Complex numbers are numbers that include a real part and an imaginary part. They are usually written in the form \( a + bi \), where \( a \) is the real part and \( b \) is the imaginary part, with \( i \) being the imaginary unit. For example, in the given exercise, \( \sqrt{3} - i \) is a complex number where \( a = \sqrt{3} \) and \( b = -1 \).
Complex numbers extend the real numbers and are pivotal in fields such as engineering and physics. They allow for the solution of equations that wouldn’t be solvable within the set of real numbers.
Imaginary numbers are numbers that yield a negative result when squared. The imaginary unit \( i \) is defined by \( i^2 = -1 \). This extension to the number system enables us to handle problems involving square roots of negative numbers.
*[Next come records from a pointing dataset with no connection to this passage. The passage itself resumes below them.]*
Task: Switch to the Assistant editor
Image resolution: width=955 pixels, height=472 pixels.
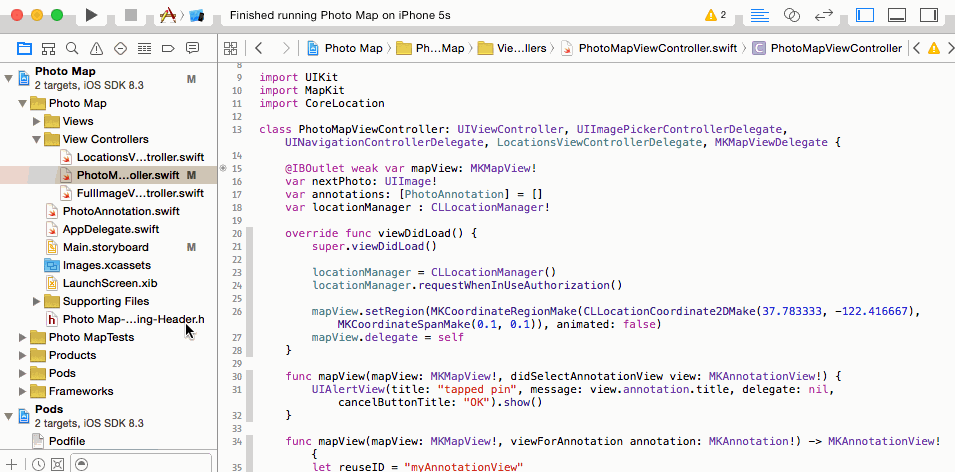Action: (x=791, y=15)
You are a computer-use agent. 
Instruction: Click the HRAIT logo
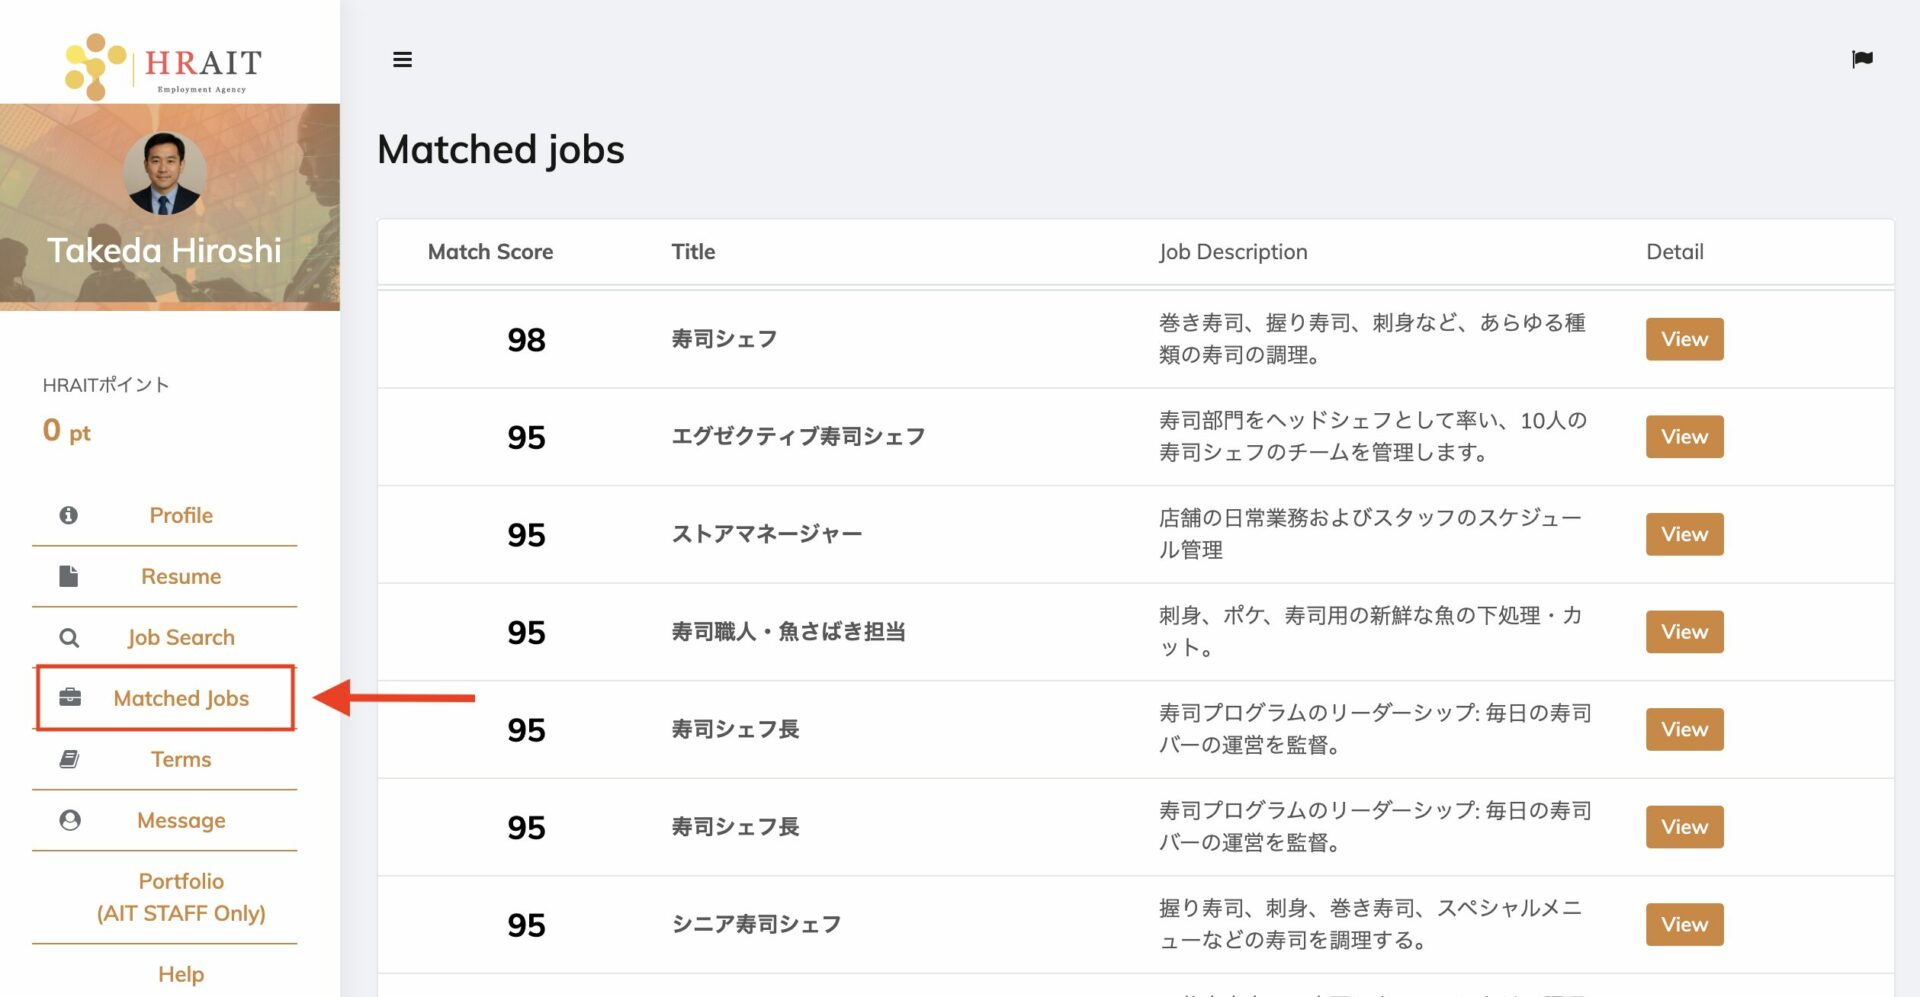(x=164, y=65)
• Real part, \( a \): The horizontal component on the complex plane.
• Imaginary part, \( b \): The vertical component on the complex plane.

Understanding the interplay between the real and the imaginary parts is key to grasping the nature of complex numbers.

Polar form is a way to express complex numbers using a radius and an angle, instead of a real and an imaginary component. It is particularly useful for complex multiplication and powers, as illustrated in De Moivre's Theorem.
In polar form, a complex number is shown as \( z = r \text{cis} \theta \), where \( r \) is the modulus or absolute value of the complex number, and \( \theta \) is the argument or angle of the complex number with the positive x-axis on the complex plane.
To convert a complex number \( a + bi \) to polar form:

• Calculate the modulus \( r = \sqrt{a^2 + b^2} \).
• Find the argument \( \theta = \tan^{-1}\left(\frac{b}{a}\right) \), taking into consideration the quadrant where the complex number is located.

In our example, \( \sqrt{3} - i \) is transformed to polar form as \( 2 \text{cis} \left(-\frac{\pi}{6}\right) \). This switch to polar representation simplifies operations like powering and multiplication.

Complex conjugates are pairs of complex numbers that have the same real part but opposite imaginary parts. Given a complex number \( a + bi \), its conjugate is \( a - bi \).
Using complex conjugates is valuable for simplifying the division of complex numbers and finding their roots. The product of a complex number and its conjugate gives a real number.

• If \( z = a + bi \), then \( \overline{z} = a - bi \).
• The magnitude of a complex number, \( |z| \), remains unchanged by conjugation.
• Product: \( z \cdot \overline{z} = a^2 + b^2 \), always a non-negative real number.

In calculations involving De Moivre’s Theorem, understanding the role of conjugates can help reduce errors and simplify expressions. However, in this specific exercise, the main focus is on powering a complex number, so conjugates are used primarily in refining calculations where necessary.